* [Exercise details] Reproduce word for word the lines between the one containing "The height and" and the end of the entries below, both inclusive; leave out pictures.

Pixel coordinate grounding data
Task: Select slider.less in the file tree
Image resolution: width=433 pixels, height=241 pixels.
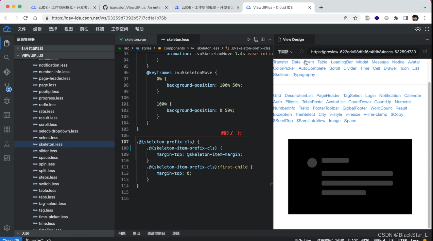Action: (x=48, y=151)
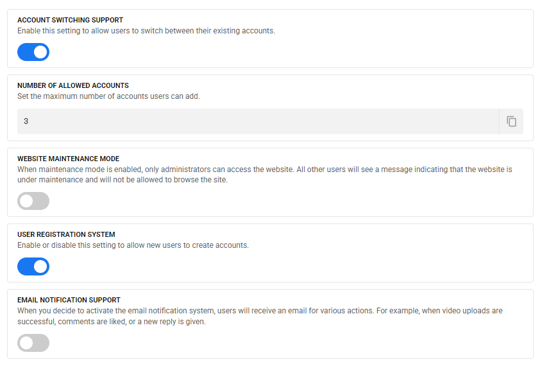Click the description about switching between existing accounts
540x366 pixels.
tap(146, 31)
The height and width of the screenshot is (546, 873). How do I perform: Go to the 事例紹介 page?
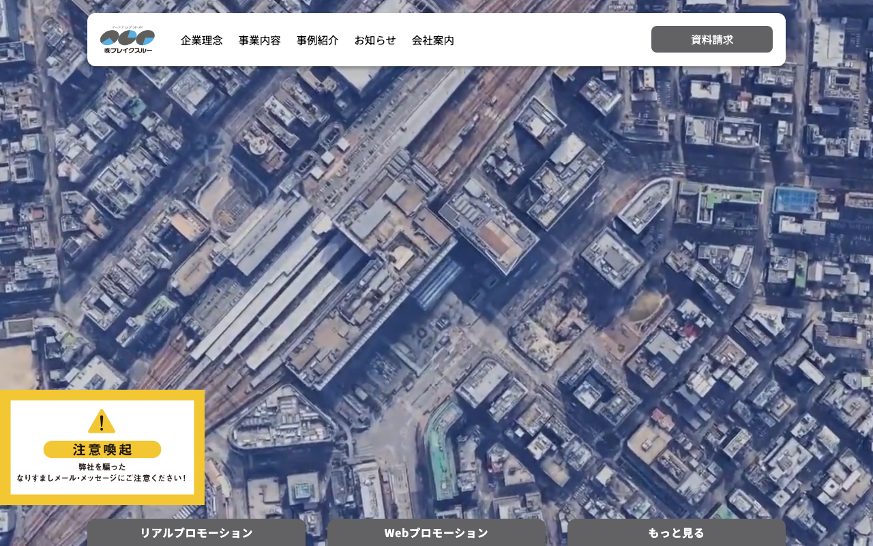(x=317, y=40)
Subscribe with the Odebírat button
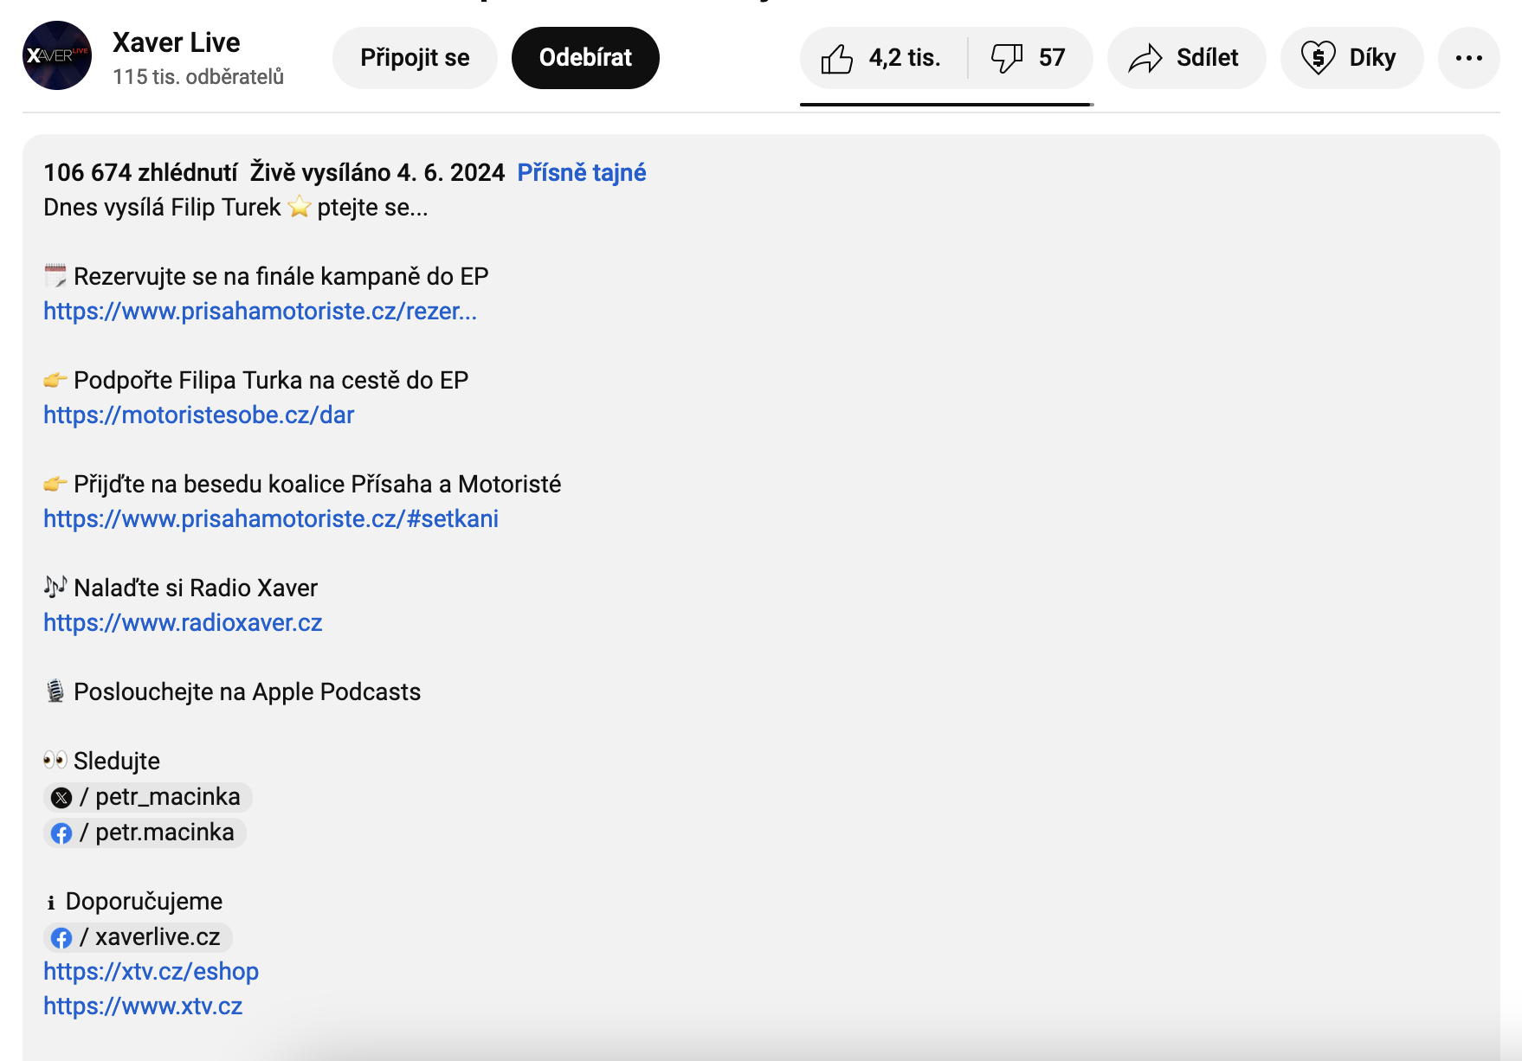The width and height of the screenshot is (1522, 1061). (x=585, y=58)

* [Result]
The height and width of the screenshot is (546, 873). How do I perform: Go to the 事例紹介 page?
(x=317, y=40)
Subscribe with the Odebírat button
The width and height of the screenshot is (1522, 1061). (x=585, y=58)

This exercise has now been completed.